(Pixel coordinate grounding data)
-----

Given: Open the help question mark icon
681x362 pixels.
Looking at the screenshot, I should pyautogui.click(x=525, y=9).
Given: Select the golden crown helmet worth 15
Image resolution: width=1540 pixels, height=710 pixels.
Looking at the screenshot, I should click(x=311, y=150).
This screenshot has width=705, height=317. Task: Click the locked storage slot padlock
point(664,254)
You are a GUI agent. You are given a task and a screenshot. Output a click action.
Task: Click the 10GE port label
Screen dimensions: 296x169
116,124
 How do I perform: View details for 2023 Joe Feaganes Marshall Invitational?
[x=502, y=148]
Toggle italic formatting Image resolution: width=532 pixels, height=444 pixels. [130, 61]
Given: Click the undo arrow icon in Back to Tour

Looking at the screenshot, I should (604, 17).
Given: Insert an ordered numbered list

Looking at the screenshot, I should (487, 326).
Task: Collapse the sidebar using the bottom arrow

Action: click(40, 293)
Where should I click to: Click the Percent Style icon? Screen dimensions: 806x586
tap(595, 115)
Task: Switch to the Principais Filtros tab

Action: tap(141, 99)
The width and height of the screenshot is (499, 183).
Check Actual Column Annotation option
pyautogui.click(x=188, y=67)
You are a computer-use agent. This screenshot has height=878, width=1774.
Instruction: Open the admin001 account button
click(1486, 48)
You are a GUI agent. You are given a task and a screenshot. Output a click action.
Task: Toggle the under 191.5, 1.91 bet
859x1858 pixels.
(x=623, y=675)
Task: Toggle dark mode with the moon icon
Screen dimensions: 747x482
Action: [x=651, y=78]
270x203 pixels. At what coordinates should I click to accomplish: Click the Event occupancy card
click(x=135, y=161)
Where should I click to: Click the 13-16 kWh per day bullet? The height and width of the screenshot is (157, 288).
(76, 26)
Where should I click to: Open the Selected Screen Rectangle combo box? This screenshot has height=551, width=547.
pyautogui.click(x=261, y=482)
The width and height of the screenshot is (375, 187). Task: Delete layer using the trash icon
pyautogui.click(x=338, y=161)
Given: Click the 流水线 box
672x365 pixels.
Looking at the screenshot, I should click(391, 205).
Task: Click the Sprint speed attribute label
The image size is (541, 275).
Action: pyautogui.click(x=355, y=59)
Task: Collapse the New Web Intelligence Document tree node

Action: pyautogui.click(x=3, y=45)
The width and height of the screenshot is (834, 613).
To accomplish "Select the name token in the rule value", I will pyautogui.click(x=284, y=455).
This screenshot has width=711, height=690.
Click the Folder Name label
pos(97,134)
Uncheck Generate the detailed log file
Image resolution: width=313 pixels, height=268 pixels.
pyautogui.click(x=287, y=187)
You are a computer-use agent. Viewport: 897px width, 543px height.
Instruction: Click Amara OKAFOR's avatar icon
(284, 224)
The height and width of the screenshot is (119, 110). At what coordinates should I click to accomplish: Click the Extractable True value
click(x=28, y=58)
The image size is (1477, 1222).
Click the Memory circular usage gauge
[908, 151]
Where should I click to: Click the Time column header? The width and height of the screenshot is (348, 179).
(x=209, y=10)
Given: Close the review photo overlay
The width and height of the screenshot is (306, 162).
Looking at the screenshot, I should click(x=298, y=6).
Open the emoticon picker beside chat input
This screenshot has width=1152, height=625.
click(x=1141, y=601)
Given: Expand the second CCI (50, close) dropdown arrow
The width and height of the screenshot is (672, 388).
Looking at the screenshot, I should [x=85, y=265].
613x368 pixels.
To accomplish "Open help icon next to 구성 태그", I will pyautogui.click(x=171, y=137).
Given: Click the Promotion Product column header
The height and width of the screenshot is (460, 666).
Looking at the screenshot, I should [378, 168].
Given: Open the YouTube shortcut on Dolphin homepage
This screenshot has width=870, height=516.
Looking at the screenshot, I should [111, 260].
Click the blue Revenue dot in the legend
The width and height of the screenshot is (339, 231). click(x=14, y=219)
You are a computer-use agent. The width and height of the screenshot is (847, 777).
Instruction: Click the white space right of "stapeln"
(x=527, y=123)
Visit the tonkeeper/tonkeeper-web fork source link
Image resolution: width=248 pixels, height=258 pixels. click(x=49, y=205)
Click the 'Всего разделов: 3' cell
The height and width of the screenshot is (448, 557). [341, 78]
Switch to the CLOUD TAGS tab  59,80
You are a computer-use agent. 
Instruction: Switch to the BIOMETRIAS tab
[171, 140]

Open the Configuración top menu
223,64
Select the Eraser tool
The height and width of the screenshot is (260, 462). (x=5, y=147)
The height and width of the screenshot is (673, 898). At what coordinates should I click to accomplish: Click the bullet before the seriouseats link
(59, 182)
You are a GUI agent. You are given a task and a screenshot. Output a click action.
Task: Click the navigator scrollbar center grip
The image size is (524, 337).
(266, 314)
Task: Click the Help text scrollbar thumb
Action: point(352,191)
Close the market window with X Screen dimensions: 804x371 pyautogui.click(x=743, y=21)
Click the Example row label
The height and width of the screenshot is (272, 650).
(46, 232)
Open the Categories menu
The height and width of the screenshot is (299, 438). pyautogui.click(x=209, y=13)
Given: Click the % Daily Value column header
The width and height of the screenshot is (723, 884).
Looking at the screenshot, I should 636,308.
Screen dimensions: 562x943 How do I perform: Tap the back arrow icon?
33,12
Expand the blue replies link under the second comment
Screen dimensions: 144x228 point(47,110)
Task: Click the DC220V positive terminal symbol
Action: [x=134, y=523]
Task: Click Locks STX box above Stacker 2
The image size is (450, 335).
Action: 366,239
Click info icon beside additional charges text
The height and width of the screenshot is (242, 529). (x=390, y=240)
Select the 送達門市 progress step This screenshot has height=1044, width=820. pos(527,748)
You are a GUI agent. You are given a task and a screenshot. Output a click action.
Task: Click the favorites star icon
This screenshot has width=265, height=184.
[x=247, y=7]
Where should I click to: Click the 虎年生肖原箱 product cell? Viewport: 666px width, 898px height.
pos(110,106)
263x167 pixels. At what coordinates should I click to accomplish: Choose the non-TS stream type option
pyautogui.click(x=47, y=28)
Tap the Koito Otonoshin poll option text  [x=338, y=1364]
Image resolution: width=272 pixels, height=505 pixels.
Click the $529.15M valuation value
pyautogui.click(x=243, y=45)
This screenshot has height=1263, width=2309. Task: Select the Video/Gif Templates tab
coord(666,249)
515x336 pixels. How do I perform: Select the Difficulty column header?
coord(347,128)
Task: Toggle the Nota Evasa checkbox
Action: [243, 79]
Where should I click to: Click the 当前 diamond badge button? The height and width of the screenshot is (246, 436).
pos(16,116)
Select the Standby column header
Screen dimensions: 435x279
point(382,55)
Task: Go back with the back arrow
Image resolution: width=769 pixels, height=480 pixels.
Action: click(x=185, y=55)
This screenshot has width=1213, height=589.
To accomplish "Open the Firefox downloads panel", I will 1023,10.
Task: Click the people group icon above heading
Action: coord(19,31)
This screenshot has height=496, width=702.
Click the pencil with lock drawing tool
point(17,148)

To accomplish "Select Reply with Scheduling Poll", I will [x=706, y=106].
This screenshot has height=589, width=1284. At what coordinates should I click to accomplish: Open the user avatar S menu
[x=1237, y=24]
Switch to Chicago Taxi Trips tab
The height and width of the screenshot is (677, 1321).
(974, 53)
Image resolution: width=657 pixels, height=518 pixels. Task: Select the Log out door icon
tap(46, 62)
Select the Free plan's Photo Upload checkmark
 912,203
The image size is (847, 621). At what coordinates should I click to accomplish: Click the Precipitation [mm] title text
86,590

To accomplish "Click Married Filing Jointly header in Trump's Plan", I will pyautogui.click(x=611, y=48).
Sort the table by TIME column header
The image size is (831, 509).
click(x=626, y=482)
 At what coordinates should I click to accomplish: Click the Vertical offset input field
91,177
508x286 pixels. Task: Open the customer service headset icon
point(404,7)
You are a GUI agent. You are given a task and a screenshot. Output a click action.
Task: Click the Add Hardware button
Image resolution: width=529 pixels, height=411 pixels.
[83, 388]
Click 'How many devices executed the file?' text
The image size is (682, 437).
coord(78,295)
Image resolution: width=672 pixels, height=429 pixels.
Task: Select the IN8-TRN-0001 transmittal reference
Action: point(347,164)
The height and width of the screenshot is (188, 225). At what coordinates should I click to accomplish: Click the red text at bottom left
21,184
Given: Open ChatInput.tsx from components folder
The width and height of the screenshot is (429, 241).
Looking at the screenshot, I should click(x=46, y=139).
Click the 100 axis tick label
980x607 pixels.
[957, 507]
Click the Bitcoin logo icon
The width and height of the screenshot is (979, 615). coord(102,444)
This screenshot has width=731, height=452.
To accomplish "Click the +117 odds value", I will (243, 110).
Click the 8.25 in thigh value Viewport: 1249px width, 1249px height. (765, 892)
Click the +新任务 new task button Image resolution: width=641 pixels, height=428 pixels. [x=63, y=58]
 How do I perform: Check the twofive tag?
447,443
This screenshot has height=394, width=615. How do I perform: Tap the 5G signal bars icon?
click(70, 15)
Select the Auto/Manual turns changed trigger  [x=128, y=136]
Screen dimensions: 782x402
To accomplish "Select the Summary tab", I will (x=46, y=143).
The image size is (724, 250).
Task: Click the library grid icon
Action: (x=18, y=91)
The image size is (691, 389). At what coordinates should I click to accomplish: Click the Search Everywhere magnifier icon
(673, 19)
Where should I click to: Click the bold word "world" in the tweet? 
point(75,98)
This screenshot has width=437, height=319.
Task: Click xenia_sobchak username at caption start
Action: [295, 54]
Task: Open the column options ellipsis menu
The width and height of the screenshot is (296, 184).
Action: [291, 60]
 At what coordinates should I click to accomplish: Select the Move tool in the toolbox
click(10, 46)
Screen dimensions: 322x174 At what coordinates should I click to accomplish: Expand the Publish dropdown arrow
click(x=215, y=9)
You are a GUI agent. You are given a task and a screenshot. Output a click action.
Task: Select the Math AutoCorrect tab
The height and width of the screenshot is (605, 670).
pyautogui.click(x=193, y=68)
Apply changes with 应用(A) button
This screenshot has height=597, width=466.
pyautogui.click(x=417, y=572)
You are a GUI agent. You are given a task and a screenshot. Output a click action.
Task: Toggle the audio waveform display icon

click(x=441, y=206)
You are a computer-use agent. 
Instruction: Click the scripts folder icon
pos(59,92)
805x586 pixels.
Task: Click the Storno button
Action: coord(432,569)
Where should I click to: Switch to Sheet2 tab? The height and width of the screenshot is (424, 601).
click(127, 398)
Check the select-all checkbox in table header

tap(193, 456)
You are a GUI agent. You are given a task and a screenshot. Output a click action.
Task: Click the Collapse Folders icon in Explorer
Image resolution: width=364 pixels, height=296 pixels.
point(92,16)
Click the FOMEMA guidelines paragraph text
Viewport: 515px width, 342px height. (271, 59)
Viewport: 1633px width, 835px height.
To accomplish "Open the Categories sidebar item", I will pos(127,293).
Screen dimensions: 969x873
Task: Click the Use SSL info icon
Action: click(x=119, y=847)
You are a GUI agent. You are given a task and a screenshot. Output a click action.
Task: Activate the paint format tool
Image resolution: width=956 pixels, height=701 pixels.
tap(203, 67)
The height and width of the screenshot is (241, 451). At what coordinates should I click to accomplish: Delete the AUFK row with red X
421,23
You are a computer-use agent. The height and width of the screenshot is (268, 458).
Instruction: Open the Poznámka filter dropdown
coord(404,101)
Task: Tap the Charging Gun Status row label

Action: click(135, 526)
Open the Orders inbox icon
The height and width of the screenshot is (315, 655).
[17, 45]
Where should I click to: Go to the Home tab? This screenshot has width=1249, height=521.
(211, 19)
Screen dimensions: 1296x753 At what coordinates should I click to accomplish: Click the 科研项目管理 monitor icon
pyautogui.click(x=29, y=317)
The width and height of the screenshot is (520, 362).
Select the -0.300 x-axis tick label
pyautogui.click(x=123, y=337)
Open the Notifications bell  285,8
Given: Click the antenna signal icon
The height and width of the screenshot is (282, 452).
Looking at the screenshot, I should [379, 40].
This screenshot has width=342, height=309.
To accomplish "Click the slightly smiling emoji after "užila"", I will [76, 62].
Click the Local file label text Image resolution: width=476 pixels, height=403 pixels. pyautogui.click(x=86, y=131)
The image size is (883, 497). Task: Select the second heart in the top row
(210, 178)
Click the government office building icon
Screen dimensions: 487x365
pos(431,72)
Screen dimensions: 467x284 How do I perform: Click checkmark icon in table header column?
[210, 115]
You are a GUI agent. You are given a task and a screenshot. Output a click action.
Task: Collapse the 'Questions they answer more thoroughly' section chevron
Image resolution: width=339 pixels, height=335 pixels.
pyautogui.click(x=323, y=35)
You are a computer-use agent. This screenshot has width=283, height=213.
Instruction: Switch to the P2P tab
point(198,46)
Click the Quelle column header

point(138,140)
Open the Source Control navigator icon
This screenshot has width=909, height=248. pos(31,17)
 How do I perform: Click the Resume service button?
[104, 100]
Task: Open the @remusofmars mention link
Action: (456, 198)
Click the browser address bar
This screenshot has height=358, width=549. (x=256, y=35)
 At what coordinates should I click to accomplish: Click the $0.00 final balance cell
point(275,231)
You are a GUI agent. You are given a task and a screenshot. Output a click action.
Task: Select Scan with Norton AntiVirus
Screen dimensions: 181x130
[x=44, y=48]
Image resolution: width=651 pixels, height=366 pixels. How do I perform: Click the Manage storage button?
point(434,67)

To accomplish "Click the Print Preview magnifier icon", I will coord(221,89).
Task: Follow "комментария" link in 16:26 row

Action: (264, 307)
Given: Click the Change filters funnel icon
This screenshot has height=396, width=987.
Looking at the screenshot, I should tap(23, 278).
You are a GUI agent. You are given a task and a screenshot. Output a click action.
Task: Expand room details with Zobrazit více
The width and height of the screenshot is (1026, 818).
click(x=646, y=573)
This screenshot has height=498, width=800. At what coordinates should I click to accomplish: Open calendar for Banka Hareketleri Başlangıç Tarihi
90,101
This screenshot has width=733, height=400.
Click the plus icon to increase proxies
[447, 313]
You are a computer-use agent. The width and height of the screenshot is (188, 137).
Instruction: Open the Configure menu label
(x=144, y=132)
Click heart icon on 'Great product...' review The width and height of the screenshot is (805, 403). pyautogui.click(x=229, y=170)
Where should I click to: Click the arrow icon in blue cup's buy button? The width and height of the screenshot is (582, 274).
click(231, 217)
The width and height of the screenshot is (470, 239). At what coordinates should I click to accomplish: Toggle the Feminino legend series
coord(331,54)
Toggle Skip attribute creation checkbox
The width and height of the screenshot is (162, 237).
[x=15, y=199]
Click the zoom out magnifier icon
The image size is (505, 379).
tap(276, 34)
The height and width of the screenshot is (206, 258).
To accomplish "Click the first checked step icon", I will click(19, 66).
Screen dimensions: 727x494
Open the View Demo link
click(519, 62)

-----

Among the records, find every line with the word "step" and copy it.

### Reply to the task:
Select the 送達門市 progress step This screenshot has height=1044, width=820. pos(527,748)
To accomplish "Click the first checked step icon", I will click(19, 66).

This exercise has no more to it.